事務所の室温で罰金!?【事務所衛生基準規則】

2019.8.27 更新 / 2019.8.27 公開
衛生委員会を有効活用
快適な空間を守る事務所衛生基準規則

あなたの職場は働きやすい職場ですか?健全な環境で安全に仕事をするために、事務所に衛生基準規則を作る時には、まず何をすれば良いでしょう。

労働安全衛生法には事務所衛生基準規則に関する規定があります。

【事務所衛生基準規則の概要】

①    事務所衛生基準規則は、労働安全衛生法の規定に基づく規則で、5章からなるとても短い厚生労働省令です。「環境管理、清潔さ、休養、救急用具」に関する規定をまとめてあります。労働者が良い環境の中で安全に働けるように定めたものです。

②    これに関連したものとしては、ビル管理法(建築物衛生法とも言います。正確には「建築物における衛生的環境の確保に関する法律」)が挙げられます。

この2つの関係は、下記の表のようになっています。

事務所衛生基準規則とビル管理法の図

イメージとして、事務所衛生基準規則は労働者が事務作業をする部屋、ビル管理法はたくさんの人がいる大きな規模の建物に適用されると覚えてください。

【快適な空間を守る事務所衛生基準規則】

事務作業をする部屋がぎゅうぎゅう詰めだったり、極端に暑かったり寒かったりしたら不快に感じますよね。タバコの 煙が充満していたり、埃っぽかったりしたらどうでしょう?こちらも、快適な環境とは言えません。空気を入れ替えるだけでも改善は出来ますが、他に、すぐに チェックできる項目を2つ挙げます。

①    事務所の室温

事務所衛生基準規則では、空気調和設備を設けている場合は、室温が17度以上28度以下、湿度が40パーセント以 上70パーセント以下になるようにする努力義務を定めています。室温は0.5度目盛の温度計、湿度に関しては0.5度目盛の乾湿球の湿度計を使うことに なっています。

室温が10度以下の場合は、暖房する等の温度調節を義務付けています。この暖房の方の規定は罰則があります。

処罰される場合は、法人と代表者が6ヶ月以下の懲役又は50万円以下の罰金になります。

金額の多少よりも、法的に罰せられるのは不名誉ですし、何よりもコンプライアンス意識に欠けている企業と社会に認識されてしまう恐れがあります。
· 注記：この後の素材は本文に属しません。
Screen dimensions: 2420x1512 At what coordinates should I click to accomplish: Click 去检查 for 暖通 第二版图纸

法的な制裁を受けるのはレピュテーションリスクがとても高く、企業としては罰則以上のダメージを受けることになります。

②    定期的な点検

飲用水や飲み物、給水・排水設備の点検、ルールに則ったゴミ処理等。言われるまでもなく当たり前のものですが、定期的な検査が必要な項目もありますので、この機会に社内での検査の一覧を確認してみましょう。

【事務所衛生基準規則と衛生管理者の関係】

事務所を労働者にとって快適で安全な場所にするために衛生管理を担う人を衛生管理者といいます。医師が事務所の全ての衛生管理をするのは実務上、範囲が広すぎてとても大変なので、この衛生管理者が事務所の指導員・リーダー的な立場で衛生管理をします。
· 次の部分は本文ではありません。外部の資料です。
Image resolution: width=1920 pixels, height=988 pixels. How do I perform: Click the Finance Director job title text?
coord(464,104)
衛生管理者は、事務所を良い状態に保つために行動するのですが、その時の基準になるのが事務所衛生基準規則です。一定規模以上の事務所は衛生管理者、衛生委員会の設置、産業医の選任義務があります。義務を果たさなければ、罰則がありますから注意しましょう。

【事務所衛生基準規則の休養と休憩】

休養室と休憩室の違いはご存じですか?

①    休養室(労働安全衛生規則618条、事務所衛生基準規則21条)

職場で体調が悪くなってしまった時に使うための施設です。事務所衛生規則で「事業者は、常時 50 人以上又は常時女性 30 人以上の労働者を使用するときは、労働者が床することのできる休養室又は休養所を、男性用と女性用に区別して設けなければならない。」と規定しています。
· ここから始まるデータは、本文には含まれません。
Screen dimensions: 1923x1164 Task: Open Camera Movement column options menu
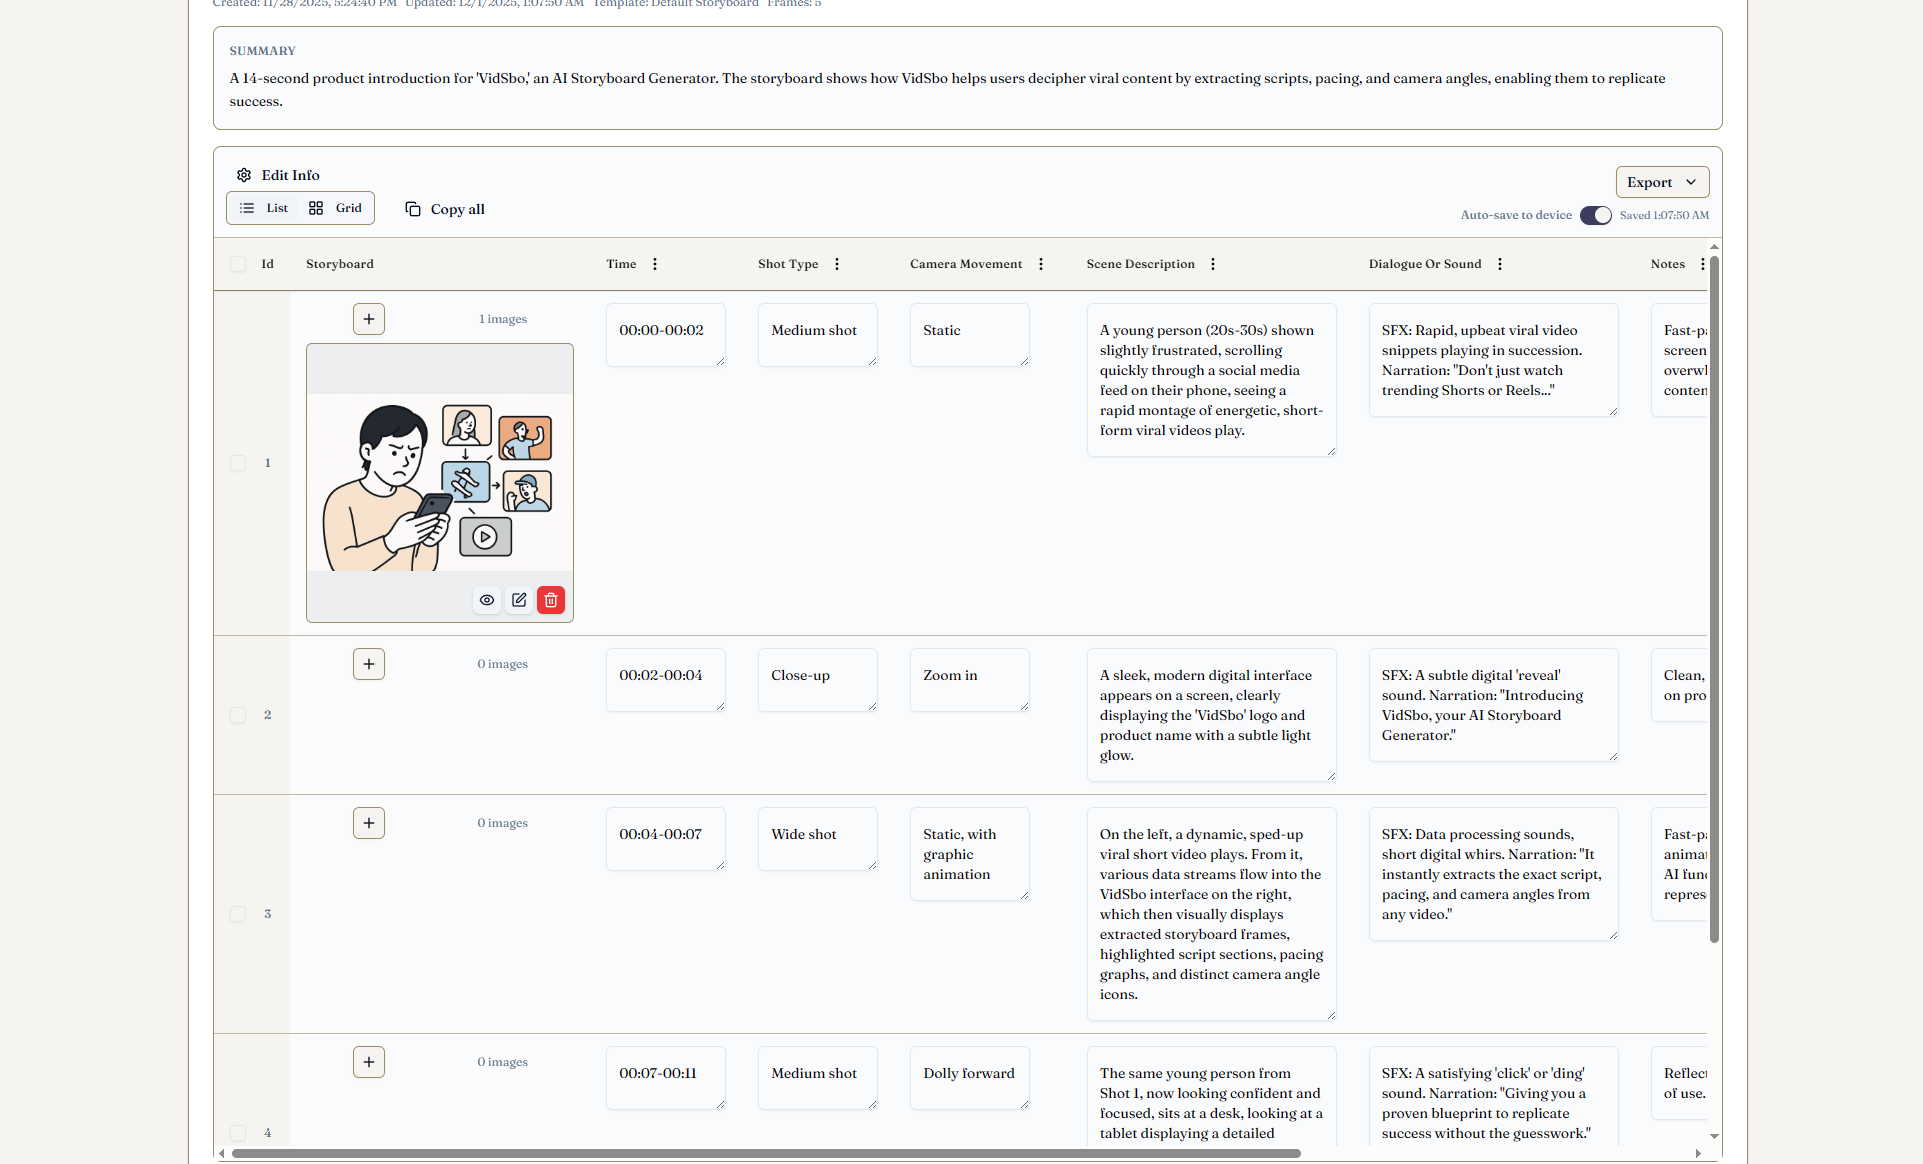(x=1041, y=264)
休養室には横になって休むためのベッドや布団を用意する義務があります。

②    休憩室(労働安全衛生規則613条、事務所衛生基準規則19条)

労働者が一息ついてリフレッシュしたりするための施設です。横になるための設備を置く必要はなく、椅子やテーブル などを用意しておけば十分です。事務所衛生基準規則で「事業者は、労働者が有効に利用することができる休憩の設備を設けるように努めなければならない。」 と規定しており、こちらは努力義務になっています。

休養と休憩。普段は何気なく使っている言葉ですが、休養室は義務、休憩室は努力義務ですから必要性も重要度も違います。

【最後に】

事務所衛生基準規則は、考えるまでもなく当たり前のことをすれば問題なくクリアできることばかりです。中には、人数や頻度などの規定があるものもありますから、注意が必要です。まずは、社内の点検体制のチェックをしてみましょう。